* **WHAT IS ASKED**: Format the rows as a numbered list with blank lines omitted, starting at the line that contains "Viewport: 177px width, 133px" and ending after the line that contains "Click 创建索引模式 button".

--- Start of DATA FOR THIS EXERCISE ---

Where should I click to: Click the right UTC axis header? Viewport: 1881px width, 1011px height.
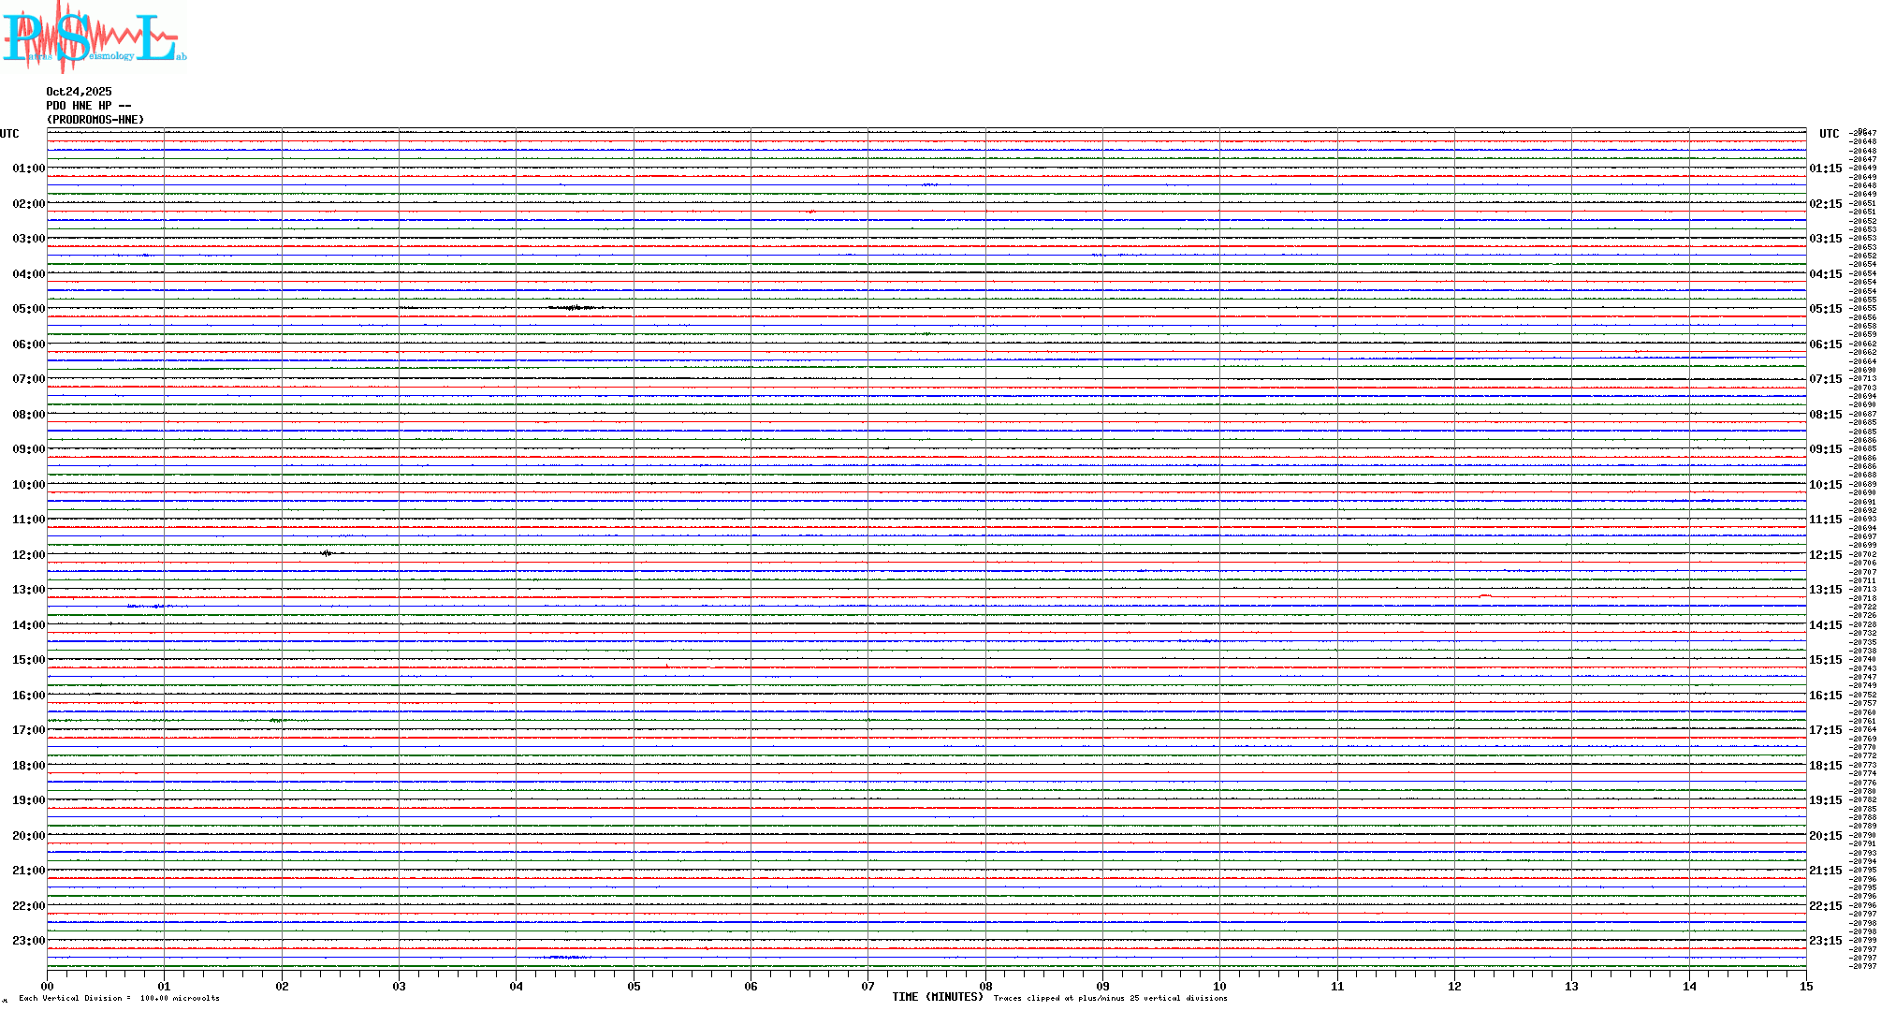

--- End of DATA FOR THIS EXERCISE ---
--- Start of DATA FOR THIS EXERCISE ---

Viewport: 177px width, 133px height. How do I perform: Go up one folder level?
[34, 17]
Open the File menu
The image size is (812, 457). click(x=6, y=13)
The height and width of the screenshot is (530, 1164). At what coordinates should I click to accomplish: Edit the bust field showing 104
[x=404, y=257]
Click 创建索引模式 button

--- End of DATA FOR THIS EXERCISE ---

* **RESULT OF THE TASK**:
1. Viewport: 177px width, 133px height. How do I perform: Go up one folder level?
2. [34, 17]
3. Open the File menu
4. The image size is (812, 457). click(x=6, y=13)
5. The height and width of the screenshot is (530, 1164). At what coordinates should I click to accomplish: Edit the bust field showing 104
6. [x=404, y=257]
7. Click 创建索引模式 button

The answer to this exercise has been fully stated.